# Traxxas slash question...



## Quinn (Feb 4, 2009)

Over the years I have raced several forms of nitro RC. I left the sport several years ago for a few diff reasons. I ran a monster GT and then a hot bodies ligtning truggy. Some of you folks may remember the Xdome in dayton??

Anyway, My career has since taken me to Medina Ohio and I have been hearing a lot of buzz about the "box stock" traxxas slash class they run outdoors in medina and indoors in Columbus. 

I would love to here what some actual racers of this truck have to say about racing it. I am wondering a few things: 

1. I am used to the expensive "throw money at it till its fast" life of nitro racing...is it possible that this truck is, fast, fun, and reliable in truely stock form?

2. Do you get sick of it and want to just throw a brushless and a 100 plus cell lipo pack, all the aluminum parts you can find just because its too slow and breaks shock ends, swingarms, etc...???

At looking at prices, in theory, I could get the truck - a good radio that I don't have to worry about others' frequencies - a few lipo packs - charger - and x tras for less than 600.00. If that's the case I am in - but I am careful as I have seen how rapidly this "$600.00" expense goes well into the thousands real quick. 

For traxxas owners....Your thoughts on racing the slash?


----------



## nutz4rc (Oct 14, 2003)

I haven't bought mine yet. But the guys that have them think they are a blast, realistic, don't break often; in addition some are putting on 1/8th scale late model bodies and running them on dirt ovals. All they ones I have seen are stock with maybe radio and receiver changes.


----------



## hankster (Jan 1, 1998)

At our local track we run them. Have about 15 per week. Just got done with a special "Slash Bash" and had about 40 entries. If your track runs a truly "stock" class then most will only allow a controller and speed control change. EVERYTHING else has to stay stock.

We do also have a "mod" class where just about anything can be changed except the tires and body have to be made for the Slash. The tires limit the amount of power that can be put down so having a really hot motor doesn't help much except if the track was large. At the Slash Bash I ran the "mod" class with my bone stock Slash. Out of a class of 13 mod Slashes, I got 3rd in the A main.
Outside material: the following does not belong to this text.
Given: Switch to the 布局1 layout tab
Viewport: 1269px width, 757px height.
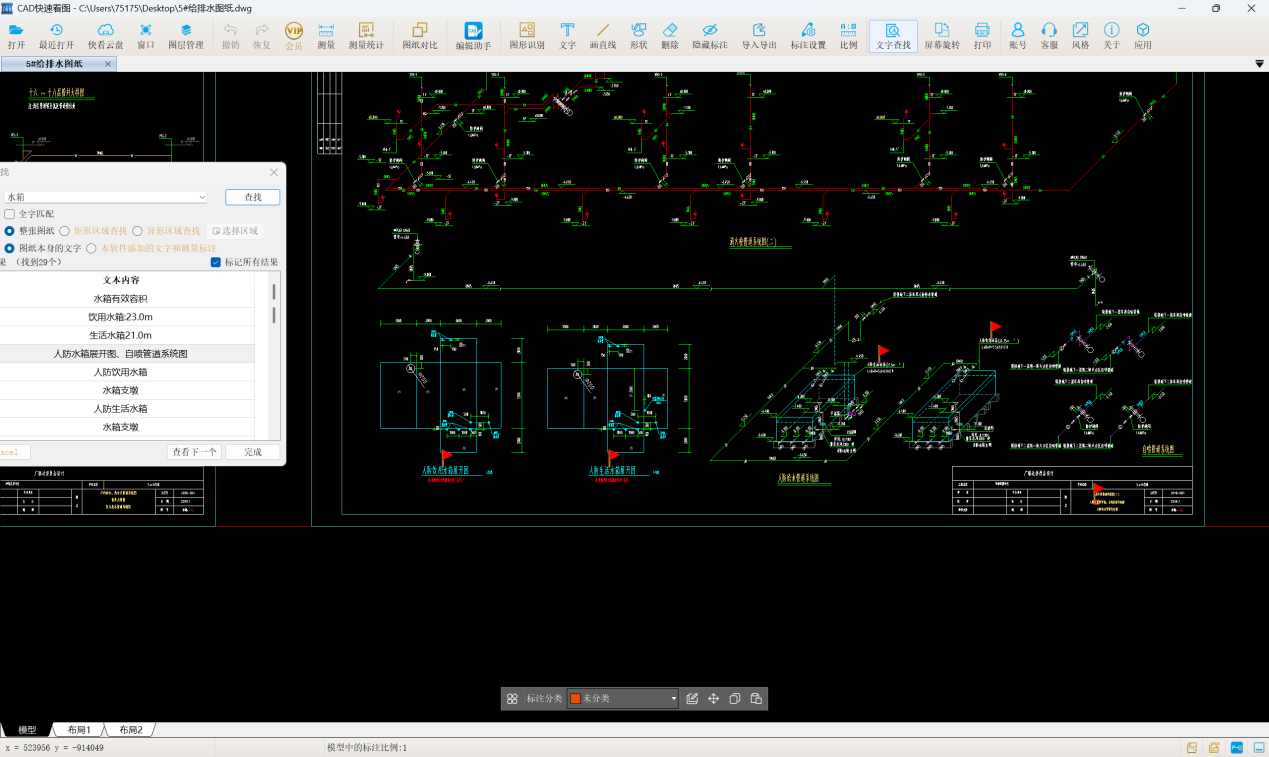Looking at the screenshot, I should 79,730.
As for speed, TQ in the 13.5 stadium truck class normally gets 17 to 18 laps. Stock Slashes get 16 to 17 laps. These are 6 minute races.

I have been running mine since last August. The only expense I have is I put in a new receiver so I could run my own radio and I bought a new sets of tires. You only need one LiPo pack as they only take about 1500mAh out of the battery so you can use the same one all night, just recharge between races. The only reason I bought new tires was because Traxxas changed the tire/rim design and I wanted to see if the new ones are better.


----------



## ta_man (Apr 10, 2005)

Our club runs them box stock. Except for two allowed changes: any receiver, and aluminum shock caps, we can literally only use what comes in the box. That is even to the point of saying we only have a choice of two pinions: the 18 comes on it to begin with or the optional 23. battery is open, most guys run a LiPo, some run 7 cell packs. Fluids (shock oil, diff grease) can be changed.
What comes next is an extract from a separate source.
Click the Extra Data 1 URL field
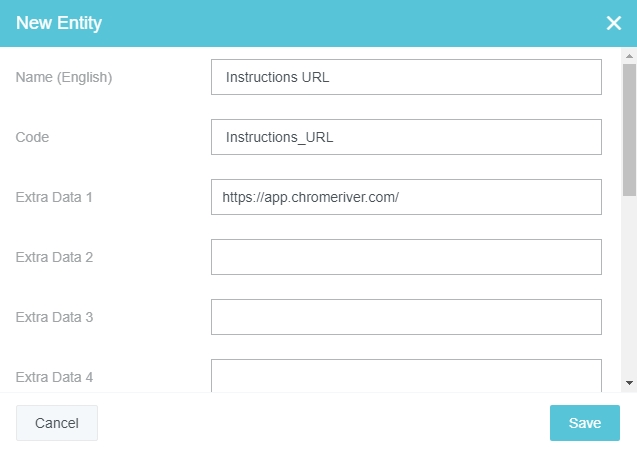The width and height of the screenshot is (637, 452). pyautogui.click(x=406, y=197)
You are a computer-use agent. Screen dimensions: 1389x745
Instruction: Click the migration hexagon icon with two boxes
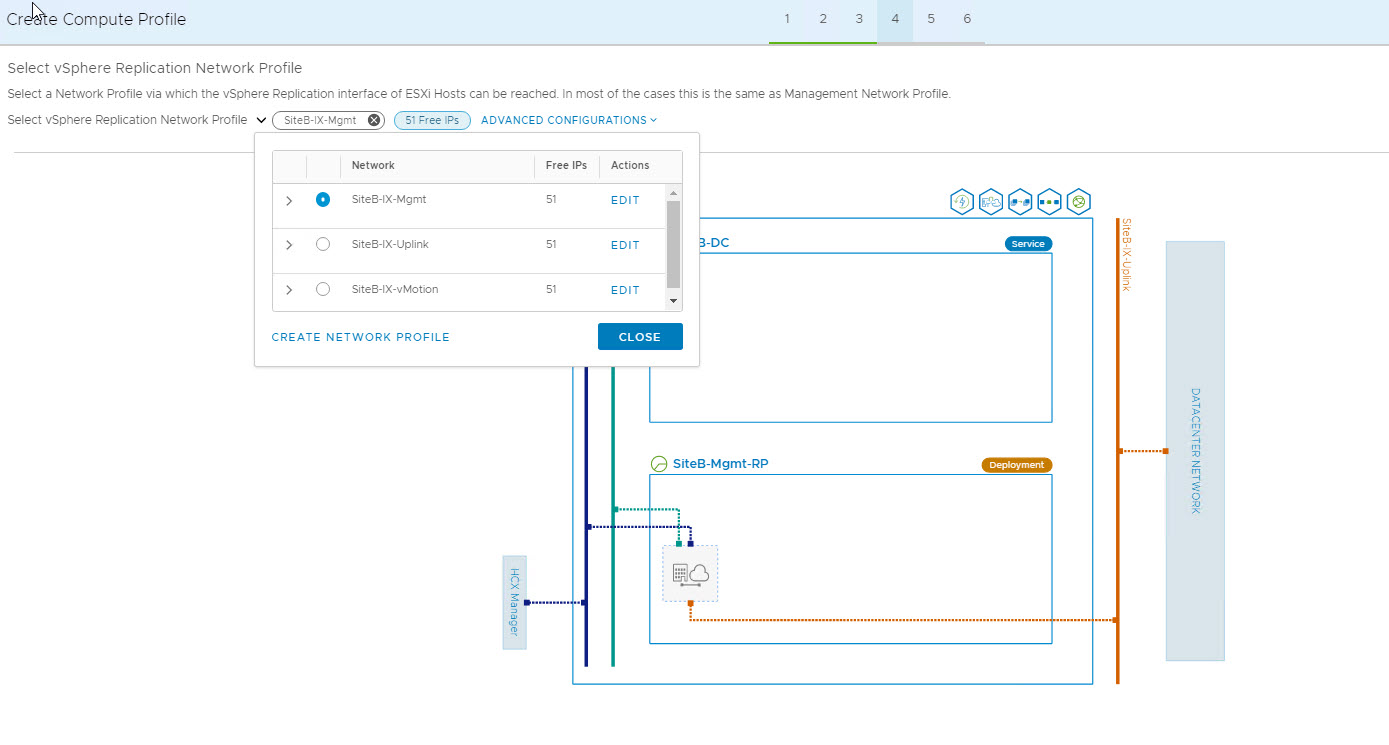click(1020, 202)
Everyone who runs this class loves that they are not throwing money at it. Quite a lot of the people who race the slash are serious 1/8th scale nitro buggy racers. It's relaxing for them - they don't have to worry about engine tuning or choosing the right tires for the current condition. They put it on the track and race.


----------



## Quinn (Feb 4, 2009)

Excellent, that's what I wanted to know. Hankster, thanks for the battery advice, that saves me $ as I figured I would need several (gotta remember the last electric rc I ran was a hornet in 1985) I will likely pick mine up in the next few weeks.


----------



## hankster (Jan 1, 1998)

That is what is nice about LiPo, you can use them over and over. They even tend to be better after the first run. The stock Slash class rules can vary a bit from place to place. Our track allows different ESCs because the stock one doesn't have a LiPo cutoff. I run the stock ESC because I never run the LiPo that low. While we don't name the shock caps as changeable I don't think anyone would bitch as it doesn't increase performance. It's a durability issue, some have popped the plastic stock caps (I haven't).

Personally, I think driving it will help my stadium truck driving skills as you have to really drive the thing due to the somewhat limited traction, Last year my driving got pretty sloppy and learning throttle control again should help me a lot.
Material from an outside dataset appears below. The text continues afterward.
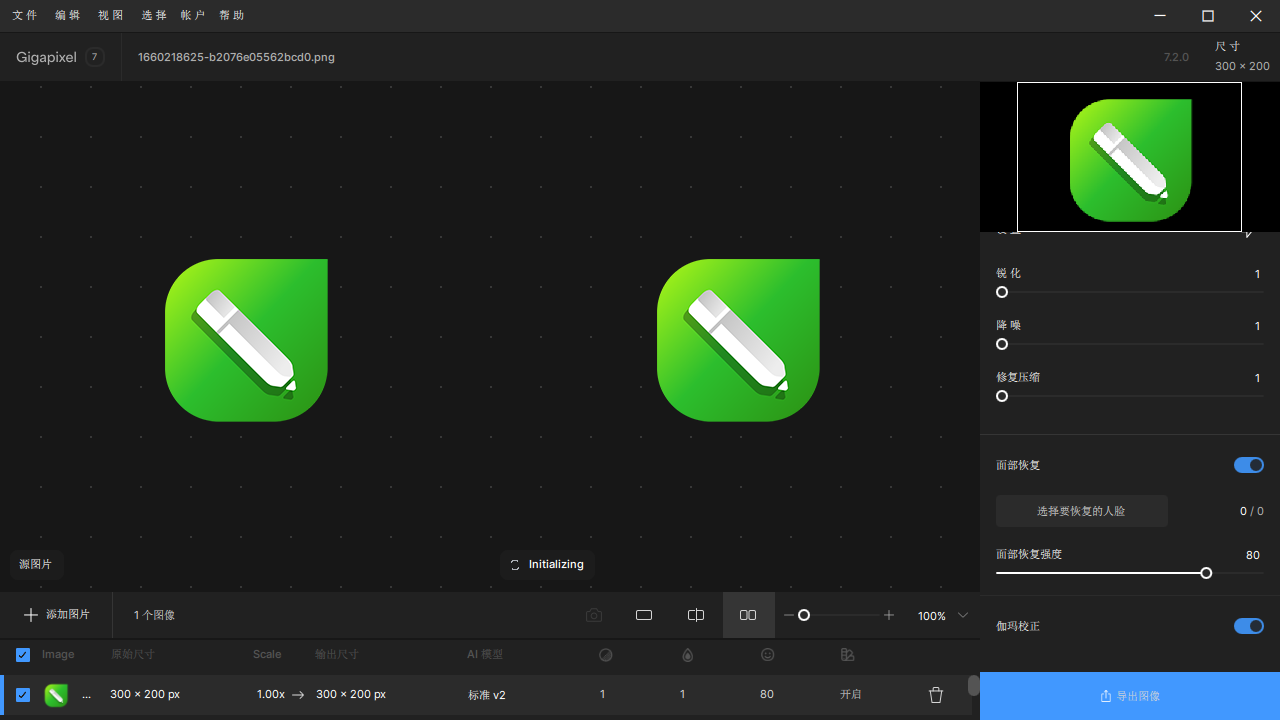Open the 标准 v2 AI model selector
Just a bit of observation. Some have had issues with the durability of the Titan motor and have had to replace a few of them (about $25 each). I am running the same one since Aug and it's still fast. I think the reason the others are burning theirs out so fast is because they run them for 15 minutes at a time and overheat them. I don't think I've ever run mine more then 7 minutes at once. My theory is that they get overheated by running them a long time and they fail.


----------



## LWracer (Mar 10, 2007)

I ran one a couple of weeks ago and loved it.....after watching and preparing my sons stuff for about 5 yrs....I had fun! It is really is a blast, side by side door banging action!
Mostly tracks in florida run a stock class and a mod class......LIpo's are great, we can run the same ones from our 10th scale oval car.....

Jeff


----------



## pup1970 (Apr 2, 2008)

When you get your lipo, make sure it is a high mah and high c rating. There is a huge difference from a 3200 20c and the smc 5200 30c.


----------



## rcgen (Jan 20, 2004)

We run a slash class on asphault from box stock to limited mod and its a blast. I've been running mine basically box stock. Just changed the receiver, so I can use my regular radio and having alot of fun. Here's a video of one of our races


----------



## gettinnauti (Jan 25, 2009)

where about in medina do you race? what times? any indoor? and what days? i race at classic raceways in the akron area and we are running a indoor slash class its stock mainly but i have a couple different brushless motors ive been playing with so far my novak 13.5 and my LRP 10.5 have been the best.. However the stock class is alot of fun very low maintence and very reliable. Lipo is deffinetly the way to go


----------



## cholawa (Feb 7, 2009)

the slash is a great car that virtually will never break and is loads of fun. we get 40 of them at least on friday night club races. i run a lipo in mine and it is fine as long as you dont run it for more than 6 minuites with the stock esc


----------



## Mames (Feb 25, 2002)

as a fellow racer at the track in medina, welcome.. 
now i have not raced a slash yet, but i have watched it grow at this track and seen a bunch off them raced. its a realy fun class to run from what i have seen. any ways heres a link to there web site http://www.medinarcraceway.com/ 
its not fully updated yet, but it gives you an idea of rules and such.
most people were using 4500 or larger lipos because they used to run 10/15 minute slash mains, depending on the turn out.. and as hank said, stock a extra motor because they did run them pretty long mains with them, and alot of people had issues. that and running in the rain did not help, but was a fun race to watch.. 

mames


----------



## newbie2 (Mar 31, 2006)

youtube has a video of a slash with a camera mounted inside u all should see it.... it was taken at washtenaw last Sat.... a must for all slash owners or potentially slash buyers..... we even run them on the oval at BFG and RCPROPLEX in fruitport MI ....I bought mine last fall and have only replaced the body due to fact I wanted a #99 paint job.....most fun truck I have ever owned and I have had everything from the mini's to a truggy..... best $200 I EVER SPEND IN rc...


----------



## Lawn Dart (Oct 23, 2008)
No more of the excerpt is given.